Cypro & Lowered Pulse

Snowdrop

Member
Joined
Mar 3, 2014
Messages
45
I used Cyproheptadine for one week. My morning pulse rate after 2 days on 0.5mg decreased from my usual 60 - 65 bpm to 40 bpm!!! It has taken a further 10 days to get it back to 56 bpm.

Can anyone explain the mechanism behind this, please & thank you???
 

DaveFoster

Member
Joined
Jul 23, 2015
Messages
5,027
Location
Portland, Oregon
Thank God, I was hoping it would have this effect. Now I can use it to lower my 180/110 BP and 140 pulse.

You need to raise parasympathetic metabolism.

Take smaller amounts of cyproheptadine to relax you, and then add in thyroid and progesterone until you get warm and hungry.
 
OP
Snowdrop

Snowdrop

Member
Joined
Mar 3, 2014
Messages
45
@ecstatichamster my temperatures remained the same. I haven't tried the Cypro again since. Hopefully next time I won't have the severe pulse drop.

@DaveFoster I was taking Cynoplus and progest-e with the Cypro. My appetite did increase. I ate more but maybe not enough?

Perhaps I need to establish a better functioning thyroid first?

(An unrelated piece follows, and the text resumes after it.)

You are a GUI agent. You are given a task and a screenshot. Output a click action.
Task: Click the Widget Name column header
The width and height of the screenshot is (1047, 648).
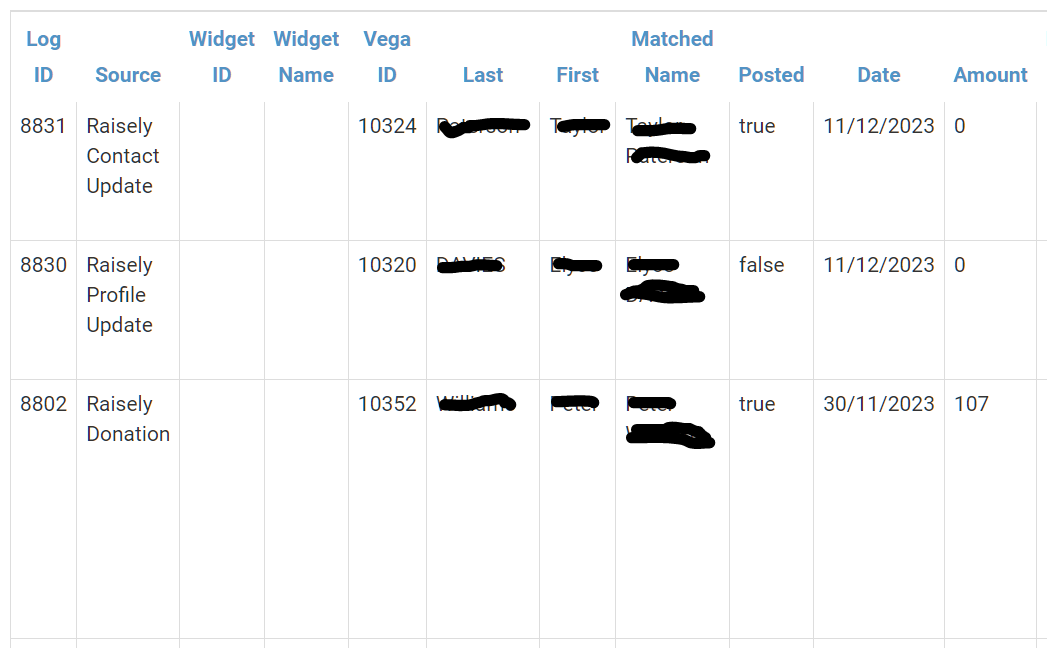(306, 57)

Thank you both for your input :happy:
 

DaveFoster

Member
Joined
Jul 23, 2015
Messages
5,027
Location
Portland, Oregon
Peat mentions this in one of his articles: Thyroid: Therapies, Confusion, and Fraud

"An effective way to use supplements is to take a combination T4-T3 dose, e.g., 40 mcg of T4 and 10 mcg of T3 once a day, and to use a few mcg of T3 at other times in the day. Keeping a 14-day chart of pulse rate and temperature allows you to see whether the dose is producing the desired response. If the figures aren't increasing at all after a few days, the dose can be increased, until a gradual daily increment can be seen, moving toward the goal at the rate of about 1/14 per day "

Preventing and treating cancer with progesterone.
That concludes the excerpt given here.